Modern day capitalists, represented by the bankers, syndicated finance capital, stocks traders, hedge funds managers, and those engaged in that legalized Ponzi scheme called collateralized debt obligation (CDO), all collaborated in detaching capital from production of which labor remains an indivisible component.  Today, the wealthy class or modern day oligarchy are almost operating outside the system of production, yet raking in more profit, and unaffected by the nuances in production cycle due to unabated inflation accompanied by shrinking employment prospects.
That inglorious economic transition began in 1973 when US President Richard Nixon detached the US dollar from the gold standard.  On that basis, the US dollar unilaterally vouched to the world its might in valuing commodities.  Nobody then questioned that because the US stood as the leading economic powerhouse coming out to nearly 47 percent of the world’s total productive output, and backed up by a strong middle class which allowed a healthy circulation of its economy.  But underneath that decision, was the growing pain that the US economy was incurring hemorrhagic trade deficit as a result of its costly but bloody war of aggression in Vietnam.  So, as it continues to  police the world, its two former enemies in World War II were slowly eclipsing its economic dominance.

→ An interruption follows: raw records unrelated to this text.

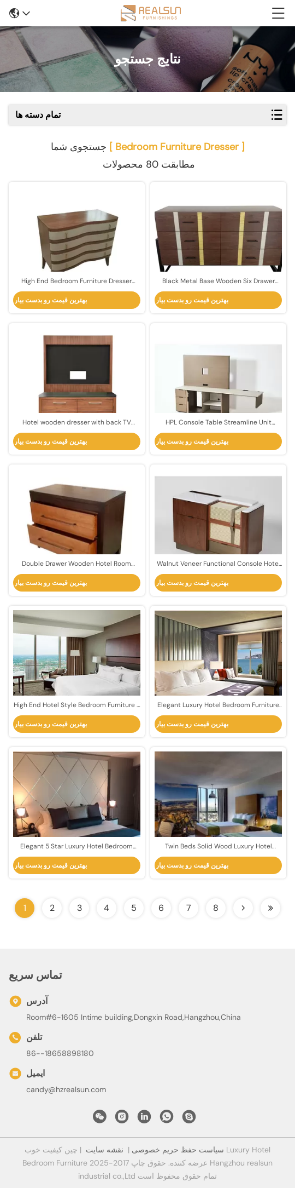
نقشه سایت (104, 1150)
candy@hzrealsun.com (66, 1089)
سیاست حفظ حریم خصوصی (178, 1150)
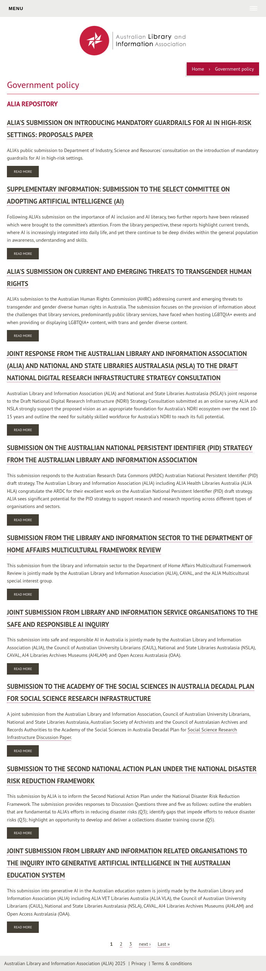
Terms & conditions (172, 963)
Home (198, 69)
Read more (26, 172)
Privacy (138, 963)
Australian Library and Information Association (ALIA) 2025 (64, 963)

As Asia and the rest of Europe continues to rely on the old method of production and in lowering their value to accelerate exports, US trade deficit continues to deepen, thereby increasingly relying on imports to offset their high production cost principally due to the high cost of domestic labor.  To de-accelerate the growing economic imbalance, it had to deregulate its economy, and that of other countries like the Philippines.  Here, that policy was most traumatic for it saw the deregulation in the value of the peso, and the easing in the entry of foreign capital, including the remittance of profit.
Its first casualty was the abrogation of the Usury Law.
Next came was the election of Ronald Reagan.  Reaganomics came like trance to most Americans for it seems many of them got tired of the regulatory safety valves that were installed by President Franklin Roosevelt to resuscitate the US economy from the catastrophic effect of the Great Depression.   Big business joined the politicians in preaching demagoguery even accusing their own government as the problem to their economic growth, forgetting that it was those economic safety valves that brought to the US the era of prosperity.
So, for want of any historical hindsight, most Americans failed to realize that demagoguery, like the followers of orthodox Marxism, was already pulling them down to their graveyard.
Since big corporations and the oligarchy in the US were already raking in more profit despite signs of an alarmingly decreasing productive output, the US refused to expand and upgrade its productive output with an eye of restoring its competitive lead.    The proponent of the Reagan economic doctrine continued to defend the empty can theory.  As the author of the book “What Went Wrong,” George R. Tyler wrote, “Reaganomics has been an enormous gift to corporations and the wealthy Americans …Weary of stagflation, they accepted the assurance of President Reagan and his team in 1980 that Reaganomics could lead to prosperity.”